(Records for locating displayed items)
# # # #

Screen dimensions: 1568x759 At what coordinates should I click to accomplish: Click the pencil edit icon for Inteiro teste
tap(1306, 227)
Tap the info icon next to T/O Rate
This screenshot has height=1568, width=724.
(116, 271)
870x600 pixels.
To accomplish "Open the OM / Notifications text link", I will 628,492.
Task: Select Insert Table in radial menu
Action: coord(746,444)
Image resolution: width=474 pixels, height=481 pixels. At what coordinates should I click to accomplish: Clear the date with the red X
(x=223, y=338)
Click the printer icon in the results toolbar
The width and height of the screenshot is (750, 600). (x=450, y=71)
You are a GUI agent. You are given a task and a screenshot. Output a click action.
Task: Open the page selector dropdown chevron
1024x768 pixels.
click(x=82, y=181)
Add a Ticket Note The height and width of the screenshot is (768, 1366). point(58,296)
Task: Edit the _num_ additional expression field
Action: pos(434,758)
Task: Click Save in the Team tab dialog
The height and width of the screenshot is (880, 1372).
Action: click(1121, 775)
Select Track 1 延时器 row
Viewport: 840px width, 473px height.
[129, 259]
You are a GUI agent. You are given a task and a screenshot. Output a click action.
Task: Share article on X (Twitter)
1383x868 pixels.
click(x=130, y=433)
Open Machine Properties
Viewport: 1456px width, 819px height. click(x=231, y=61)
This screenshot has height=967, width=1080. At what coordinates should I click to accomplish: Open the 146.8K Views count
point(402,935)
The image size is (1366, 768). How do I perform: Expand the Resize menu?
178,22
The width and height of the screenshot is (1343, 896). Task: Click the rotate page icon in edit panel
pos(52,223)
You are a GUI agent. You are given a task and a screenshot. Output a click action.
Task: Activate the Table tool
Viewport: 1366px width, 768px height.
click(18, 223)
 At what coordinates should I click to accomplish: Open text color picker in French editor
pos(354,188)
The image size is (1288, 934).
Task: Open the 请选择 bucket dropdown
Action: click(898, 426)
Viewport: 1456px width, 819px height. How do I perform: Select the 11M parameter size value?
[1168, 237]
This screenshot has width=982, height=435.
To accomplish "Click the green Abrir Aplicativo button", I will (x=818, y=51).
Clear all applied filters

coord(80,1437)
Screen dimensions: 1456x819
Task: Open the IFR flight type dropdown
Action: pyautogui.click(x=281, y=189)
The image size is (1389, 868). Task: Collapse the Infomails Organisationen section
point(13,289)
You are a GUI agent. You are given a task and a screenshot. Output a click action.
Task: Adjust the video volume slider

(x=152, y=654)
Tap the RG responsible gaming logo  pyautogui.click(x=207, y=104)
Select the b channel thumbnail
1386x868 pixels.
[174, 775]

# # # #

- [PROBLEM] Which lines in the records contain the word "Viewport"? Return each of those lines in full.

- [ANSWER FOR THIS EXERCISE]
Viewport: 840px width, 473px height.
Viewport: 1456px width, 819px height. click(x=231, y=61)
Viewport: 1366px width, 768px height.
Viewport: 1456px width, 819px height. How do I perform: Select the 11M parameter size value?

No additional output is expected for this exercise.